In questi mesi, poco si è fatto per tentare una strada diplomatica, nonostante gli sforzi di mediazione dell’Unione africana. Purtroppo i fatti di questi giorni dimostrano che nessuno ha intenzione di giungere a una tregua e si preferisce continuare una guerra che costa circa 100 milioni di dollari al giorno.
 
Gheddafi si arrenderà o tenterà di resistere?
Il conflitto durerà finché Gheddafi avrà ancora degli armamenti. A tutt’oggi i dati sulla distruzione degli arsenali forniti dalla Nato sono contrastanti. In un primo momento si era parlato di un 30% di mezzi e armi annientati, mentre di recente si è saliti a un 80%. Secondo me, la Nato ha distrutto finora poco più del 30% degli armamenti del rais. Gheddafi andrà avanti fino alla fine, non cederà, preferisce farsi ammazzare, ma di certo non fuggirà. Chi pensa che sia nascosto o scappato non lo conosce. Egli è un personaggio che ha tessuto per 42 anni la sua leggenda e non penso che vorrà distruggerla proprio ora. 
 
Si dice che Gheddafi è stato colpito perché cercava uno sviluppo libero dell’Africa…
Le enormi somme di denaro che Gheddafi ha ottenuto con il petrolio le ha impiegate quasi tutte nel continente Africano e anche con un certo successo. Quando finirà la guerra e si avrà accesso ai documenti dei suoi ministeri, si vedrà che la Libia ha comprato almeno metà delle miniere africane di metalli preziosi, come oro e argento. Ma anche giacimenti di materiali strategici per l’industria. In ogni Paese africano Gheddafi ha messo la sua firma, costruendo alberghi, edifici religiosi, infrastrutture. Le quote dei Paesi membri dell’Unione africana sono quasi tutte pagate dalla Libia.
 
Molti leader occidentali pensano che egli sia un  un personaggio da palcoscenico?
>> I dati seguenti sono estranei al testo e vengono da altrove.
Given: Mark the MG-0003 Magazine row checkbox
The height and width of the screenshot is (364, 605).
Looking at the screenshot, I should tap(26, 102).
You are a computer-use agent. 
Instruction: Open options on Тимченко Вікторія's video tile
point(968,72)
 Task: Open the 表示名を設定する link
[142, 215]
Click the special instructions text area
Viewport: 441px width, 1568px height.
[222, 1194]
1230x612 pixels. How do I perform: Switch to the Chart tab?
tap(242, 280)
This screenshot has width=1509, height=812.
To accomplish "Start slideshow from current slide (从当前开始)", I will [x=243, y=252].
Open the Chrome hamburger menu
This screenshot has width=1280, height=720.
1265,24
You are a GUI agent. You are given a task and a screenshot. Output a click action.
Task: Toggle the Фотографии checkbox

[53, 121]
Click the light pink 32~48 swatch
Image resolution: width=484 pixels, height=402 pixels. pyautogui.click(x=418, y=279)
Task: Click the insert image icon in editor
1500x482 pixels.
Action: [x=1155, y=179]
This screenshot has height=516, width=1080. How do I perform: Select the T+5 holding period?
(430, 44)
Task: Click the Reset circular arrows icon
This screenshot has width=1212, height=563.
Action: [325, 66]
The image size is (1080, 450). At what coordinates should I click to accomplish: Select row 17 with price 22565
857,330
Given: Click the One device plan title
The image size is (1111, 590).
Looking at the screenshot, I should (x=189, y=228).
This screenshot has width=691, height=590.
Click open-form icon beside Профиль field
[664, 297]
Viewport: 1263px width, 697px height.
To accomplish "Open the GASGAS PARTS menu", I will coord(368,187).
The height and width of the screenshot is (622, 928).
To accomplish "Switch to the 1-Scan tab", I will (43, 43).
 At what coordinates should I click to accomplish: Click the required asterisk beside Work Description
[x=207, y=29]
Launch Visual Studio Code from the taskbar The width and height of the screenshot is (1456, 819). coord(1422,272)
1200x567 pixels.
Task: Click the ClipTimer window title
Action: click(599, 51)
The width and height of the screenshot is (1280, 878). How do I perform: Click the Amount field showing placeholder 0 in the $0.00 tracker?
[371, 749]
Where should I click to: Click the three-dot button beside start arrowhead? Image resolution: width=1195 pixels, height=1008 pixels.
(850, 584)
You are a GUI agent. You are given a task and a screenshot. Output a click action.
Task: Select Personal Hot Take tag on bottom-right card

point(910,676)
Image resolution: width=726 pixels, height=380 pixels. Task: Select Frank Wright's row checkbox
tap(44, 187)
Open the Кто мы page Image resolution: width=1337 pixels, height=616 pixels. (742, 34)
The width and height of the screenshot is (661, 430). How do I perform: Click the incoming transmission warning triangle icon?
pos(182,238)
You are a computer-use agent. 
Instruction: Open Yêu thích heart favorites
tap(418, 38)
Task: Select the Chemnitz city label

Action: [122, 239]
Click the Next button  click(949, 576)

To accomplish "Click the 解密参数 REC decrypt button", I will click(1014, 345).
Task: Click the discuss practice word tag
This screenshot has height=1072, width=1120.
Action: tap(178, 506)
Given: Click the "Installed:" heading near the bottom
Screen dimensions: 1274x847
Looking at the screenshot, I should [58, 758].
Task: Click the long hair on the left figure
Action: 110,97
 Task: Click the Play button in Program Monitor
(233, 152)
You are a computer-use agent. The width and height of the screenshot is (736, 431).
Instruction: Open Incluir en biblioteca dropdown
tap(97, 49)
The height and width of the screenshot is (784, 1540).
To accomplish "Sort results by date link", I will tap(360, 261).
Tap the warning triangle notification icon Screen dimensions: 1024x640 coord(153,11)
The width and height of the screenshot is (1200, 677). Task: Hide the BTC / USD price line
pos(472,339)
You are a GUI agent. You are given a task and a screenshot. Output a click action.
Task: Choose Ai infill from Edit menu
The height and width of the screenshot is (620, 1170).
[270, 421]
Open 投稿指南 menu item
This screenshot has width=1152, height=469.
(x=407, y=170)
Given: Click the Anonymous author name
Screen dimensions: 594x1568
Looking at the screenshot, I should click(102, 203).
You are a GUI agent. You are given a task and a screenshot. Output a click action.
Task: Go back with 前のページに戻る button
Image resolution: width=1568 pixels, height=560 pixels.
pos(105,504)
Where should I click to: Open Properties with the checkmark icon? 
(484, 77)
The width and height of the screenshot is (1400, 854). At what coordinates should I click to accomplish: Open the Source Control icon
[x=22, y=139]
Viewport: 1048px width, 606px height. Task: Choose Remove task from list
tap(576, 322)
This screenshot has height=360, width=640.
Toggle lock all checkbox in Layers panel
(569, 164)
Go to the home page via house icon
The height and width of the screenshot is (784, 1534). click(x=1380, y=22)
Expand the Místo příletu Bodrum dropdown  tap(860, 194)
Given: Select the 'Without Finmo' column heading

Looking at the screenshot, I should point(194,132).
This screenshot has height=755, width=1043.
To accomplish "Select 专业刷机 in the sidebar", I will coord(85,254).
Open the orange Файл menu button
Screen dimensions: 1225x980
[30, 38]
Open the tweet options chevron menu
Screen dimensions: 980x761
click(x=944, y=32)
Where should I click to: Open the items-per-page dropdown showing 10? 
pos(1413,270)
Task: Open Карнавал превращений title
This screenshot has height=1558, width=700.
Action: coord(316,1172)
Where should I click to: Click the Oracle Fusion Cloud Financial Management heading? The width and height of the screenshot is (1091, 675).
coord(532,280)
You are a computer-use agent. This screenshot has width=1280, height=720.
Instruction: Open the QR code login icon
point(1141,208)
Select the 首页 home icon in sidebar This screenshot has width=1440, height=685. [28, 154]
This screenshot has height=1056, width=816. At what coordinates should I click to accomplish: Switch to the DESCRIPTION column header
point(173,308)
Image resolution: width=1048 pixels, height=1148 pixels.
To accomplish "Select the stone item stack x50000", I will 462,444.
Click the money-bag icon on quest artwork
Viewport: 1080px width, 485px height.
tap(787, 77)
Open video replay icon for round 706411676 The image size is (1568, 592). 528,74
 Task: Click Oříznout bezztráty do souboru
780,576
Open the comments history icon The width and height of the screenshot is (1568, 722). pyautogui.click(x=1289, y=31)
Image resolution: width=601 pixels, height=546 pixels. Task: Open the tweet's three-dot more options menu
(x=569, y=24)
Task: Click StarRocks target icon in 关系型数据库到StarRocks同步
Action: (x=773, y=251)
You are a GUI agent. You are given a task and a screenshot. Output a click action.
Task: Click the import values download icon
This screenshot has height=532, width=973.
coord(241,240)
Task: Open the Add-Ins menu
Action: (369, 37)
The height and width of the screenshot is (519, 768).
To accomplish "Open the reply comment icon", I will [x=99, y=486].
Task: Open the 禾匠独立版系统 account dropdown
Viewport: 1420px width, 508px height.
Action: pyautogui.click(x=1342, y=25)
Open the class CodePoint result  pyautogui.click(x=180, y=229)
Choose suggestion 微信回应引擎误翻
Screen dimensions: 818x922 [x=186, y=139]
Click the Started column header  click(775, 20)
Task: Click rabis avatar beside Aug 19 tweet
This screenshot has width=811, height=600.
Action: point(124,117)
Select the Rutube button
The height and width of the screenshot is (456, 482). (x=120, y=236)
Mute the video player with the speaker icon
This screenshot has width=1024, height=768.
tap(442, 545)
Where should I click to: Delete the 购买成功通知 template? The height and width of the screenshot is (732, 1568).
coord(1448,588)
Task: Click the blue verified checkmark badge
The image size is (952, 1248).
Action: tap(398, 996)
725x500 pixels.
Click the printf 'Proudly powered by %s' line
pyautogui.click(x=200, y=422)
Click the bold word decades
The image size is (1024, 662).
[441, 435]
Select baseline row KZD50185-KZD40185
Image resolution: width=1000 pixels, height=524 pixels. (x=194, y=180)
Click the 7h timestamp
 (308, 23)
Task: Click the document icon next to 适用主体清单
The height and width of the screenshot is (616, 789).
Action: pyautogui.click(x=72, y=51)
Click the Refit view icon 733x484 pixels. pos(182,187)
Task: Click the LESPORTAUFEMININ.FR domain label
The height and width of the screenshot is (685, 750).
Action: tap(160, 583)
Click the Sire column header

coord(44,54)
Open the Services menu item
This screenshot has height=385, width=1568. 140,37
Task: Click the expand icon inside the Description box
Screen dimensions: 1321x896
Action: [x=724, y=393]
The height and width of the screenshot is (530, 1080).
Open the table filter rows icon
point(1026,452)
Io non penso che Gheddafi possa essere considerato un personaggio o un clown. Lui ha sempre utilizzato queste forme stravaganti di vestire e di apparire per il suo pubblico, non di certo per noi. Il suo popolo ha sempre un certo interesse a vederlo primeggiare e distinguersi. In realtà lui è tutt’altro che un personaggio da palcoscenico, ma è un uomo con una solidissima cultura. Si è laureato in lingua e letteratura inglese a Bengasi, ha studiato telecomunicazioni a Londra e ha scritto anche libri e racconti. Il più famoso è il “Libro verde”, molto criticabile, ma non tutti i capi di Stato africani hanno scritto libri, compresi i nostri. Se oggi dovessi scegliere un altro personaggio africano da studiare e da tenere in considerazione, mi troverei molto in imbarazzo.
 
Perché l’Occidente si trova così compatto nel fare guerra a Gheddafi?
Gheddafi è di sicuro un personaggio scomodo. Ha fatto affari con tutti, che se venissero allo scoperto non sarebbero di certo edificanti per l’Europa e l’occidente. Far di tutto per uccidere una persona è però esagerato. In queste settimane hanno tentato di ucciderlo almeno quattro volte. Tuttavia la Nato continua a dire che Gheddafi non è l’obiettivo principale. Io non ho mai visto così tanto cinismo come in questa guerra, dove le dichiarazioni sono il contrario dei fatti e non mi aspettavo che dopo il Vietnam, l’Afghanistan e l’Iraq, potessimo ripetere gli stessi gravi errori.